Task objective:
The required answer is every line of the data containing the word "avatar".

Records for processing:
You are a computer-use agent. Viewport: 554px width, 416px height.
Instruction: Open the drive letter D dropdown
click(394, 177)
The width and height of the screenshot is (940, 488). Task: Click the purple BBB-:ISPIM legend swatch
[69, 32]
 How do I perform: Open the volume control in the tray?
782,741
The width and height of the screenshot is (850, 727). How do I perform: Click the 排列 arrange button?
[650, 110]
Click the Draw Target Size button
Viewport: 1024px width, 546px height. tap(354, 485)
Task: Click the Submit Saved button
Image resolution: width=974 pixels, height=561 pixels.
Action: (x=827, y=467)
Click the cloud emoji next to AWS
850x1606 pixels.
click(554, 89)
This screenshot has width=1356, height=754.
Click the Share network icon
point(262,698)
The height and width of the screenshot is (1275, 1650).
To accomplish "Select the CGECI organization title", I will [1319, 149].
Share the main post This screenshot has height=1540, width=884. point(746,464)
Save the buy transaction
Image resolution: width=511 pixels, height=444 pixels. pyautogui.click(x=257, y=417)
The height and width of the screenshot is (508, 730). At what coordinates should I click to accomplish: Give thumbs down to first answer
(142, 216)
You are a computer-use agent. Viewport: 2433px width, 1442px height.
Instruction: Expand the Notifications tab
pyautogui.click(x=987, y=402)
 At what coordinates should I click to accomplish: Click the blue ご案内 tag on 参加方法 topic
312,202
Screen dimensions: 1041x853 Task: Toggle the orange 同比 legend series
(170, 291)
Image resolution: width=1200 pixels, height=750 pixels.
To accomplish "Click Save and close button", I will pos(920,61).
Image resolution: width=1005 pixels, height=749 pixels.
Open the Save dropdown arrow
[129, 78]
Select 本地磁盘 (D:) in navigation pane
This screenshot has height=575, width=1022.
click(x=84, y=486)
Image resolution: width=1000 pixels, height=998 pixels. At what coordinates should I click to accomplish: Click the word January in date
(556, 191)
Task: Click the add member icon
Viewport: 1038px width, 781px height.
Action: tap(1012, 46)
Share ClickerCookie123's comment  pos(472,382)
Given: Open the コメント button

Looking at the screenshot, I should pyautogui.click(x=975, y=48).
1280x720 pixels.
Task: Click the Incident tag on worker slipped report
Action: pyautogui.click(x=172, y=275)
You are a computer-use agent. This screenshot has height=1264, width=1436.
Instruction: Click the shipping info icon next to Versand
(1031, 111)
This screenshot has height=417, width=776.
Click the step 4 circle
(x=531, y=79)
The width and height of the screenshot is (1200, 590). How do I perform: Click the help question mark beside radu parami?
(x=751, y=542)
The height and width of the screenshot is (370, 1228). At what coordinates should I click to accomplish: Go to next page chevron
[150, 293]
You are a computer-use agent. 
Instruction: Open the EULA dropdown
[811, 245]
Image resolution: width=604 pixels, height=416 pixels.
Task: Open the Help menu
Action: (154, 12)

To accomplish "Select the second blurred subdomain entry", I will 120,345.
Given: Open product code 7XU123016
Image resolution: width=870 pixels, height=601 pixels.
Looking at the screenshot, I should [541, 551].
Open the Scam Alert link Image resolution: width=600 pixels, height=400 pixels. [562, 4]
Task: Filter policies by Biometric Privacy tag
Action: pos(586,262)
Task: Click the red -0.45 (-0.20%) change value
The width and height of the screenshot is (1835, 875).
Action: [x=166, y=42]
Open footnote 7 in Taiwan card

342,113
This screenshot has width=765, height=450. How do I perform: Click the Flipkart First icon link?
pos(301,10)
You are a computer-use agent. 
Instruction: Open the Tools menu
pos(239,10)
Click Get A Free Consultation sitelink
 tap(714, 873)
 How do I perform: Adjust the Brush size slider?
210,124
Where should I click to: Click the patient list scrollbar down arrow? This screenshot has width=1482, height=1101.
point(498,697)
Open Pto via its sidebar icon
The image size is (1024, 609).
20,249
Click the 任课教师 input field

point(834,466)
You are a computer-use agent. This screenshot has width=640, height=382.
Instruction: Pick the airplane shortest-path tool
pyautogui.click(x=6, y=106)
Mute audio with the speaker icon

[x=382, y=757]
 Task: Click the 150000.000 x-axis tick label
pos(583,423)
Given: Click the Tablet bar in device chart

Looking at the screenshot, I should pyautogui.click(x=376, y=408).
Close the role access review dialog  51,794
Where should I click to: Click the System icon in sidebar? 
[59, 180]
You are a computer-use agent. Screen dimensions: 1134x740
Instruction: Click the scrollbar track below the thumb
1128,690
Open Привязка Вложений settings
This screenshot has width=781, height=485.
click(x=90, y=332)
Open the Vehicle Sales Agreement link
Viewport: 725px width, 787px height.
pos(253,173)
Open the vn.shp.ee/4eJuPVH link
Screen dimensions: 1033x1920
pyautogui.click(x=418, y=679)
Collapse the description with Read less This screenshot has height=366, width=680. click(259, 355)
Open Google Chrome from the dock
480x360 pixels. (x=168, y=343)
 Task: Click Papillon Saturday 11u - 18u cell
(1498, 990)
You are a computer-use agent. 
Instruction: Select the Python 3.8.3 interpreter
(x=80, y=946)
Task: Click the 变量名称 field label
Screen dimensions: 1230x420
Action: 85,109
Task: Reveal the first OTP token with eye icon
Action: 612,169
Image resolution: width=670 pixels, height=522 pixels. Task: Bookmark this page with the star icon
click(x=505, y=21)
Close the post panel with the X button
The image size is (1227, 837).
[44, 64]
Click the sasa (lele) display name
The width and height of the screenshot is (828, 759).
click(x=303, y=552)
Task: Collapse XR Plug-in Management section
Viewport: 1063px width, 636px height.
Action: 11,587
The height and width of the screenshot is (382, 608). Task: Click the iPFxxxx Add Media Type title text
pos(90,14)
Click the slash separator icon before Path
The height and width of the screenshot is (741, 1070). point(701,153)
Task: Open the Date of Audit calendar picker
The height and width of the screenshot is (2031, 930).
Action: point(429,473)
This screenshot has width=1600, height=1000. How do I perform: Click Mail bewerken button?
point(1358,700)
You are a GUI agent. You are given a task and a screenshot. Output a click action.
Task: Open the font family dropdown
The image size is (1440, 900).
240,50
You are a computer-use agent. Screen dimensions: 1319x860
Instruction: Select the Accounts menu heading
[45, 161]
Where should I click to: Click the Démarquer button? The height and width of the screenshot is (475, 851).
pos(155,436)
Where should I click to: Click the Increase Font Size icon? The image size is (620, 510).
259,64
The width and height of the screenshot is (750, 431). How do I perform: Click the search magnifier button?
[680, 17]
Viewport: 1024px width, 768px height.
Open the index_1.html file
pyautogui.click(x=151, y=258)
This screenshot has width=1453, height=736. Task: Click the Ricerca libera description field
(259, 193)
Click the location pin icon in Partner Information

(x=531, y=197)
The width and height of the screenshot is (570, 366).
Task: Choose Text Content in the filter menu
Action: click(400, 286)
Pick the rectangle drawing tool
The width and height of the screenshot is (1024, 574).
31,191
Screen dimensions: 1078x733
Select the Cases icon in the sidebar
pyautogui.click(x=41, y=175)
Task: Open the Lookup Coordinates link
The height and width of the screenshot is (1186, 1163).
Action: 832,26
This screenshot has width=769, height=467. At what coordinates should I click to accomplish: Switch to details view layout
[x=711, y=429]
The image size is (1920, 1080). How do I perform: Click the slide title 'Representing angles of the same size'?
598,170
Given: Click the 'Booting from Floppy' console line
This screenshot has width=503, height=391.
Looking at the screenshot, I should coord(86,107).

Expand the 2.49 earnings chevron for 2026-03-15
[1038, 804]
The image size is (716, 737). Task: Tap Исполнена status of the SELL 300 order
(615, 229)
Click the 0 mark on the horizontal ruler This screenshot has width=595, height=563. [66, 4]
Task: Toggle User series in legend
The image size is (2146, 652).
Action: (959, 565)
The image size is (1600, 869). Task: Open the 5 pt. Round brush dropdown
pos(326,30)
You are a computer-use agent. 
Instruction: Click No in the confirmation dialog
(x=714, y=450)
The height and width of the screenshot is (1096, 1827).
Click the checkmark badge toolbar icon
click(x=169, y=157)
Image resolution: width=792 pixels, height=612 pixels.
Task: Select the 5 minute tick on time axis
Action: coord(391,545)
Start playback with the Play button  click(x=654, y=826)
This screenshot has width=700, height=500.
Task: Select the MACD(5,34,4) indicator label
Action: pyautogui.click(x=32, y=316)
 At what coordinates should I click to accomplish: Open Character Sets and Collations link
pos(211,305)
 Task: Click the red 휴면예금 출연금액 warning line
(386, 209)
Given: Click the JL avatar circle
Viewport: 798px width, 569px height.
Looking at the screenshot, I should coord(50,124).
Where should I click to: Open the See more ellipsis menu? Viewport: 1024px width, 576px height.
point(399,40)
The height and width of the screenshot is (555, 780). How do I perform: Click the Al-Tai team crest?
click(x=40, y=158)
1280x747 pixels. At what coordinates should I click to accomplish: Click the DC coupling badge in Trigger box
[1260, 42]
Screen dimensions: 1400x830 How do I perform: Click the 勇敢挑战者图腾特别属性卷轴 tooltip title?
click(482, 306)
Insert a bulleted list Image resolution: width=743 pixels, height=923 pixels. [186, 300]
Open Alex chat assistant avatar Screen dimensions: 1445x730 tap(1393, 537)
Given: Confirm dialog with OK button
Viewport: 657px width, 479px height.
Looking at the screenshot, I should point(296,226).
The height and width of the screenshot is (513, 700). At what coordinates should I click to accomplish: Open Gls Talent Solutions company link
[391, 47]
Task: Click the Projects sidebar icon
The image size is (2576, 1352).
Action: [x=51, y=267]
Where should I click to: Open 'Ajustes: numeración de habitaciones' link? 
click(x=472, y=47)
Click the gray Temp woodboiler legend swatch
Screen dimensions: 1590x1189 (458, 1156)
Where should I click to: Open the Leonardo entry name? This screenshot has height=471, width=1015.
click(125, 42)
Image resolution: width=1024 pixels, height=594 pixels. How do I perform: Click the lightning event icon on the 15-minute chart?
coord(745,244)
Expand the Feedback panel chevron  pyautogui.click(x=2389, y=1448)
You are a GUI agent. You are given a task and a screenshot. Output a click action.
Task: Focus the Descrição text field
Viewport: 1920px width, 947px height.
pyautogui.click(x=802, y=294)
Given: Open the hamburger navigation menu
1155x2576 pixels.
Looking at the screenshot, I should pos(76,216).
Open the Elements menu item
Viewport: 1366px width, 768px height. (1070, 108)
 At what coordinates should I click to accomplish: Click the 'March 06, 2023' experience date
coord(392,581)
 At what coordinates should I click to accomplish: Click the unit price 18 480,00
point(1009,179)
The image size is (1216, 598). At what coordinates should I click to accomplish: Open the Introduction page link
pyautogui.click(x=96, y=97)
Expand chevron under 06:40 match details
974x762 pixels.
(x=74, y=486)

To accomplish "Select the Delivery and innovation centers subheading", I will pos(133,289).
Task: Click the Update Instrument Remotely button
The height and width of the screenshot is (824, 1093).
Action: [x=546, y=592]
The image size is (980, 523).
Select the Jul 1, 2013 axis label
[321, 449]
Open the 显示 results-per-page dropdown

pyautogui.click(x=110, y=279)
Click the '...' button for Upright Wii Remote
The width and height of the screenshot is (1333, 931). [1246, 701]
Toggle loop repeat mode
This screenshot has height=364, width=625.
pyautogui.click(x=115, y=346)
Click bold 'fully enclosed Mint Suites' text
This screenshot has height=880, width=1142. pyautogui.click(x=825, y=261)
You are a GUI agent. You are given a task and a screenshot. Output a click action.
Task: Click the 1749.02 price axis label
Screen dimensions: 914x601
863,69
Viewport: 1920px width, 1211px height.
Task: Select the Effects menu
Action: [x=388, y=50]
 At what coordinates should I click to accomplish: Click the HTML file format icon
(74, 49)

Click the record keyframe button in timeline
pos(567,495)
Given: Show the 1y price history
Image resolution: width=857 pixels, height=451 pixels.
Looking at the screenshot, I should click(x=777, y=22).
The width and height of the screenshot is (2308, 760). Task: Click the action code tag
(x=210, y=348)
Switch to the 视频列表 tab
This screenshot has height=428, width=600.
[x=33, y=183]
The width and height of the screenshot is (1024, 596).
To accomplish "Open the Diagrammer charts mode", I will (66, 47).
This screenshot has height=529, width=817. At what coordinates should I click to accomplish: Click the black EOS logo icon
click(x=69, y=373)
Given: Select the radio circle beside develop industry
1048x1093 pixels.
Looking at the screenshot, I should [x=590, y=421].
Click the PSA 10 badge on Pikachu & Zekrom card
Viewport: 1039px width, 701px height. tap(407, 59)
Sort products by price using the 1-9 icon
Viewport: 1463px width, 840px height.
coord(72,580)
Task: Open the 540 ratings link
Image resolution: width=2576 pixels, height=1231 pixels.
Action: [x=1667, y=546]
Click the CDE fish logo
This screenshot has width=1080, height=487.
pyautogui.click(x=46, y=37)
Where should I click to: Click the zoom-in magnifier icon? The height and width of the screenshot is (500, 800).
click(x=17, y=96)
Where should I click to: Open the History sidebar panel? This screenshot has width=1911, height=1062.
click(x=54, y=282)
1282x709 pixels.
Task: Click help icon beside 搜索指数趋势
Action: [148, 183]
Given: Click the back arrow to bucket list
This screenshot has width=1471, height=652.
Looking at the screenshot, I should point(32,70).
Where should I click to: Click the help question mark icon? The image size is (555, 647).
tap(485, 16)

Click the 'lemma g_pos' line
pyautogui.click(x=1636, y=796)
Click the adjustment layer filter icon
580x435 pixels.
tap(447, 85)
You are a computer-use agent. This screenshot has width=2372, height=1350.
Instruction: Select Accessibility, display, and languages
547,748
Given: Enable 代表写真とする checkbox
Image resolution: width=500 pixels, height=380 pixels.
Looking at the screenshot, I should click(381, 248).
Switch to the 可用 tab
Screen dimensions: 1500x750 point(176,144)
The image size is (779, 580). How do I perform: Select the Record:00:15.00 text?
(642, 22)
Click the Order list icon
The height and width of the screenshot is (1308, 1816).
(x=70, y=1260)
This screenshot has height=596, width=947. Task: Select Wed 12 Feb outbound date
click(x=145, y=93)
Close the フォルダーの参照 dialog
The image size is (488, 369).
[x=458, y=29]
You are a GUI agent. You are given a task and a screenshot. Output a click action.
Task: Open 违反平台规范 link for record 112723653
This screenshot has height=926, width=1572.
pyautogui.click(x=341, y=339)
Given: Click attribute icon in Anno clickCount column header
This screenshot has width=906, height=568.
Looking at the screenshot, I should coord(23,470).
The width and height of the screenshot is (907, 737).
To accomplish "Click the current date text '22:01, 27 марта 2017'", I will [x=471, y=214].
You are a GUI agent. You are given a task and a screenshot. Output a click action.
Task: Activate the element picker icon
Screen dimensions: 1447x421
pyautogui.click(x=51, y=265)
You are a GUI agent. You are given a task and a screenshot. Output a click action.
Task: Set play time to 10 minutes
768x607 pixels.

Output for this exercise:
Given: Click the JL avatar circle
Open Alex chat assistant avatar Screen dimensions: 1445x730 tap(1393, 537)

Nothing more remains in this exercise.